First up is "The Case Against High-School Sports" by Amanda Ripley, which points out the outrageous costs and mental energy we put toward high school athletics in American culture. As a lot of people know, football costs a tremendous amount of money, and the author details a school district in Texas that eliminated all of their sports programs and the academic benefits they reaped from such a move. She also questions the reasoning behind the claim that sports motivate students to do well in school. It might help a small percentage, but what about the majority of students?
Of course, I read this article the day after I went to a local high school basketball game. At least basketball is one of the cheaper sports.
Next is "How the NFL Fleeces Taxpayers" by Greg Easterbrook. Like churches, the NFL enjoys tax-exempt status. (The tax-free status of churches could be the source of a rant for another day). As the author puts it, "That's right--extremely profitable and one of the most subsidized organizations in American history, the NFL also enjoys tax-exempt status. On paper it is the Nonprofit Football League."

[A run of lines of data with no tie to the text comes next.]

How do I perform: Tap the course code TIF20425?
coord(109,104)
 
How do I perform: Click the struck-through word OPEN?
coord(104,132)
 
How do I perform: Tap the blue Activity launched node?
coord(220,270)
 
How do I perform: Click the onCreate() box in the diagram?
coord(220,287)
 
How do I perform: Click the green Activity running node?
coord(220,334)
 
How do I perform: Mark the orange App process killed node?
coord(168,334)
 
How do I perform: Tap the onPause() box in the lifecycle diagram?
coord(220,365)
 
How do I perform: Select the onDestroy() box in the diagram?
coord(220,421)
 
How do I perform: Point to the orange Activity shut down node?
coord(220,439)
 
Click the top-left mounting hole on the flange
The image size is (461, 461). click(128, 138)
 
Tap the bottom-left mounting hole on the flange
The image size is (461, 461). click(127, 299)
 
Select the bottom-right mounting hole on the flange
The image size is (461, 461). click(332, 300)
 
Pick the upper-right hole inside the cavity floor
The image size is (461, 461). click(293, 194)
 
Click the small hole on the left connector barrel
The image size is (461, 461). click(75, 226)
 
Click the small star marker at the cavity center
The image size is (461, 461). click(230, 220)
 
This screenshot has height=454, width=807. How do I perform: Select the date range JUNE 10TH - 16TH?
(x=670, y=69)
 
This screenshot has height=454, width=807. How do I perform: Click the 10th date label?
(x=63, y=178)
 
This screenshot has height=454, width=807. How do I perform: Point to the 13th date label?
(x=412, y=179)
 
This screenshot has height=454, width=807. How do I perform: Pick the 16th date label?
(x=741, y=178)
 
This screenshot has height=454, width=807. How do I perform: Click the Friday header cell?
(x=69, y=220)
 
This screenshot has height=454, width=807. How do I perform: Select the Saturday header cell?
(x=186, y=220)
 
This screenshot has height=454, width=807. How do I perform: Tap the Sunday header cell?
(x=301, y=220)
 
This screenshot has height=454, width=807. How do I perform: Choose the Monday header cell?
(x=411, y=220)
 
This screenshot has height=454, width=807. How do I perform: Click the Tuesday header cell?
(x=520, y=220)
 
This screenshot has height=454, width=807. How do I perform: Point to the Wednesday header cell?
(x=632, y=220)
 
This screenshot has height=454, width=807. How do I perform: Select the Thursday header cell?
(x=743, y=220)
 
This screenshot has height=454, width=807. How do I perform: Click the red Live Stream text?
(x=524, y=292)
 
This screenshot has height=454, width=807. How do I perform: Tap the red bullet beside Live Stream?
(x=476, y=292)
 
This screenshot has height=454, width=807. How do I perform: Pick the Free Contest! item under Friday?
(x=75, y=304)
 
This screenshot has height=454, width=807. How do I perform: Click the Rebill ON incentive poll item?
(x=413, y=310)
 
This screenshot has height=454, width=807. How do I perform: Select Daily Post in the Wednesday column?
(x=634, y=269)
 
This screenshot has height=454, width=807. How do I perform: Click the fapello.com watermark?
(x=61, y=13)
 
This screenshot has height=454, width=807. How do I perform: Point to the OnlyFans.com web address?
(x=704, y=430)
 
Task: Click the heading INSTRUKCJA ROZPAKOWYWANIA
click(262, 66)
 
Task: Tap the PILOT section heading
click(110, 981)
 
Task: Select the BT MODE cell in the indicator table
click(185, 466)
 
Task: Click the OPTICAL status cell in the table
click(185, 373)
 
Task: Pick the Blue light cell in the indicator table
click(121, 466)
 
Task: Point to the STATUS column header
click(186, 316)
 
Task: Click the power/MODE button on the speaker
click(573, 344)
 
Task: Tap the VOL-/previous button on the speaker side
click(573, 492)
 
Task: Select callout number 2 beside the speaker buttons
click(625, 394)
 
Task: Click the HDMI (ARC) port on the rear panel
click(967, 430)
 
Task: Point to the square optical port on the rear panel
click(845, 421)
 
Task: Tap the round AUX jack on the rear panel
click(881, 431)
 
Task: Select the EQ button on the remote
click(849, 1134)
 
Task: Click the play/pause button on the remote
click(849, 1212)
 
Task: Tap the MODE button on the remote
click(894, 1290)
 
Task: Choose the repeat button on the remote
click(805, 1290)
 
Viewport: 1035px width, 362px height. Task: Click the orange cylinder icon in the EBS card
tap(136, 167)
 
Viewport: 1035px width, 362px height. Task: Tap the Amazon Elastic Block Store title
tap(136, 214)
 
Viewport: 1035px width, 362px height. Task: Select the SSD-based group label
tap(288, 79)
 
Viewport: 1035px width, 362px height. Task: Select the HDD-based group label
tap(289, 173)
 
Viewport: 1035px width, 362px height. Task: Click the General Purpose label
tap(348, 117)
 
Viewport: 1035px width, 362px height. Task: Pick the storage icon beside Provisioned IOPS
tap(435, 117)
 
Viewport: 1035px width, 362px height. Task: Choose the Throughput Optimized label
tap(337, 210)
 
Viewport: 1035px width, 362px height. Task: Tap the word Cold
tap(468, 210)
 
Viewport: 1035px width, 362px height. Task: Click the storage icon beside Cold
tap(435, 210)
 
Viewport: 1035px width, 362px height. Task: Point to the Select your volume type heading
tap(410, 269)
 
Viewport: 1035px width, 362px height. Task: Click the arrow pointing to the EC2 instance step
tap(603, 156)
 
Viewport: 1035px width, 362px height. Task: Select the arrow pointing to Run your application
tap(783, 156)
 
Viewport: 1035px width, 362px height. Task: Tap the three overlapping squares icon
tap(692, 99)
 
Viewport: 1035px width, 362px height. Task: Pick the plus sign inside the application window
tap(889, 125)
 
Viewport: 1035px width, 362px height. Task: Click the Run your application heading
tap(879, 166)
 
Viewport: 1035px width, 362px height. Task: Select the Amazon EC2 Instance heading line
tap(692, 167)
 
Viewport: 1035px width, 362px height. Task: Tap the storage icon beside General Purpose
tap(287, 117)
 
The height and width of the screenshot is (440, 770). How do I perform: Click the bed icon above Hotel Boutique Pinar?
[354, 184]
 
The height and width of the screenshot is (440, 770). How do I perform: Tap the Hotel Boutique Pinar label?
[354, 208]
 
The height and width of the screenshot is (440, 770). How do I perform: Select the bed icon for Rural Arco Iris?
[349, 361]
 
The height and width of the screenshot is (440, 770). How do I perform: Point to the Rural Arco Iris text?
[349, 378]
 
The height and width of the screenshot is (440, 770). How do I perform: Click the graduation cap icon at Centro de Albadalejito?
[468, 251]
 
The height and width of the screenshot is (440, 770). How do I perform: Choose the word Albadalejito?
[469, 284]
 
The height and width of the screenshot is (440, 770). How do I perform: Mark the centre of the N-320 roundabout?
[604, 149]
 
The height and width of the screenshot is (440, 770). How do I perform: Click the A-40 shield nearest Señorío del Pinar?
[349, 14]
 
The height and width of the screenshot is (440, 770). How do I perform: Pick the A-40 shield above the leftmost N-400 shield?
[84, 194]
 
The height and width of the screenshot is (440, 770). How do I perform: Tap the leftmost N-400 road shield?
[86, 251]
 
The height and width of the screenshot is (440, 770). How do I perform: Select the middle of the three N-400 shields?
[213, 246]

In a more positive note for those of us who still believe in physical books and magazines, Scientific American (SA) has an article by Ferris Jabr called the "Why the Brain Prefers Paper." The writer culled a good bit of research, but here are some juicy snippets from the article because SA is smart enough to not give away their articles for free unless you go to your public library (or use a database) to read it:
- "Despite all the increasingly user-friendly and popular technology, most studies published since the early 1990s confirm the earlier conclusions: paper still has advantages over screens as a reading medium. Together laboratory experiments, polls and consumer reports indicate that digital devices prevent people from efficiently navigating long texts, which may subtly inhibit reading comprehension. Compared with paper, screens may also drain more of our mental resources while we are reading and make it a little harder to remember what we read when we are done. Whether they realize it or not, people often approach computers and tablets with a state of mind less conducive to learning than the one they bring to paper. And e-readers fail to re-create certain tactile experiences of reading on paper, the absence of which some find unsettling."
- Here's a visual aid that explains how "the physicality of paper explains this discrepancy."
- For educators, this conclusion merits attention: "When reading on screens, individuals seems less inclined to engage in what psychologists call metacognitive learning regulation--setting goals, rereading difficult sections and checking how much one has understood along the way."